■ Lines of data

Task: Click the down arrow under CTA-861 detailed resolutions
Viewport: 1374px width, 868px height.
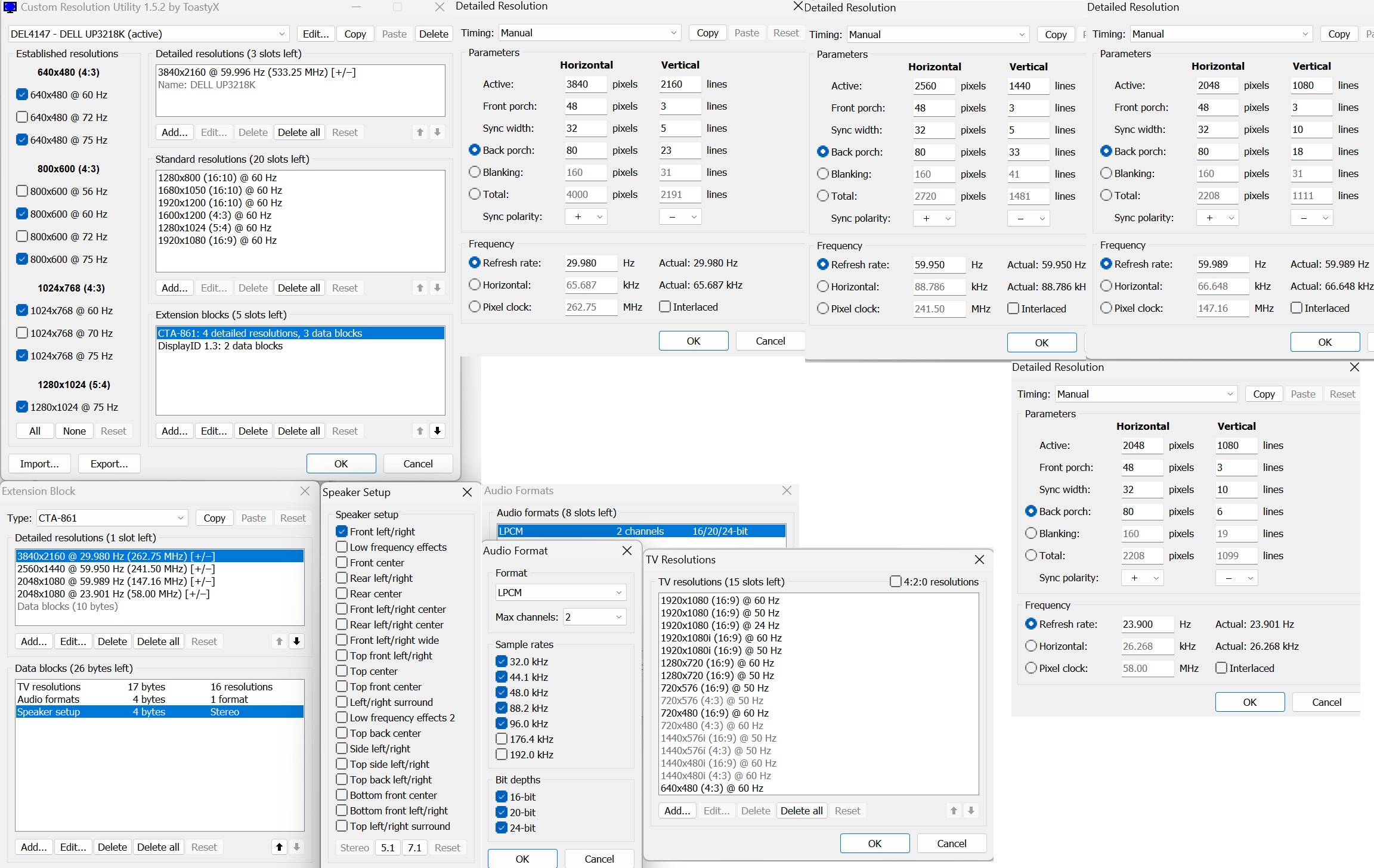Action: 296,641
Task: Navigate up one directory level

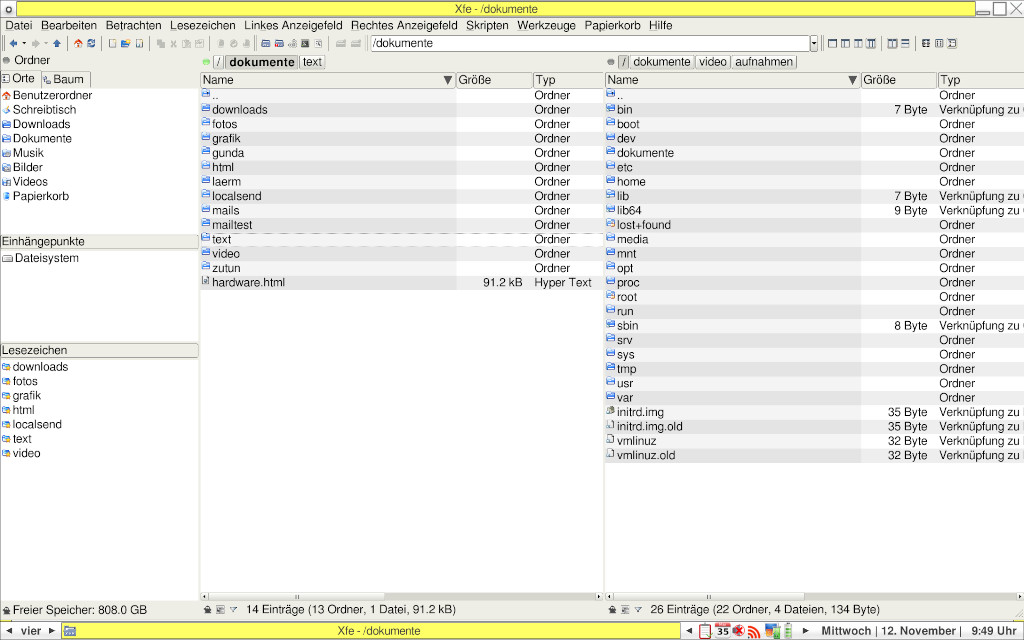Action: (x=57, y=43)
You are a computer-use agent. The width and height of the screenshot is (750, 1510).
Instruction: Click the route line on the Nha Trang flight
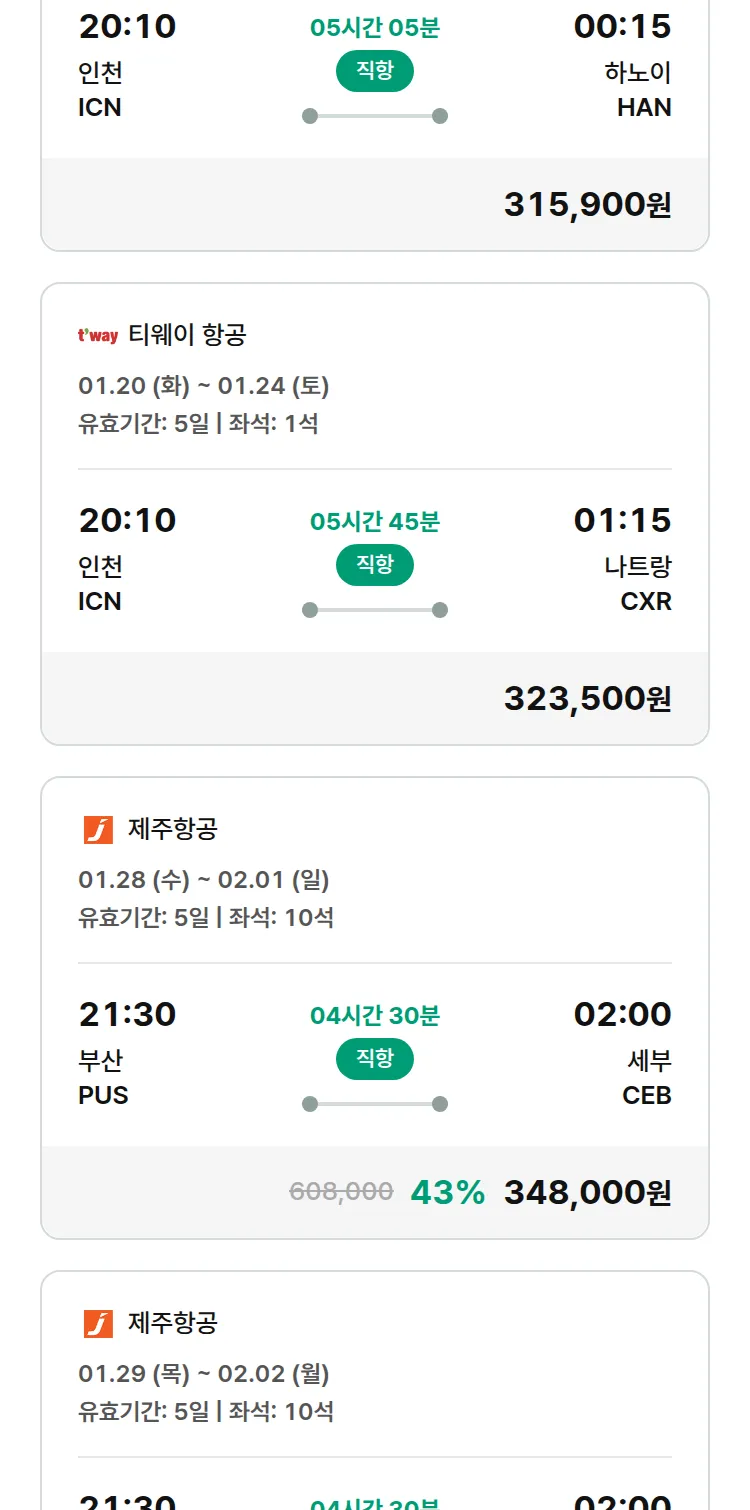pyautogui.click(x=374, y=610)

■ Stated task
Replace "Task" with "Prompt" throughout the entries above and give them again with everything else unchanged. Omit the pictures from your answer.

■ Result of the task
Prompt: Click the down arrow under CTA-861 detailed resolutions
Viewport: 1374px width, 868px height.
Action: 296,641
Prompt: Navigate up one directory level

Action: (x=57, y=43)
You are a computer-use agent. The width and height of the screenshot is (750, 1510).
Instruction: Click the route line on the Nha Trang flight
pyautogui.click(x=374, y=610)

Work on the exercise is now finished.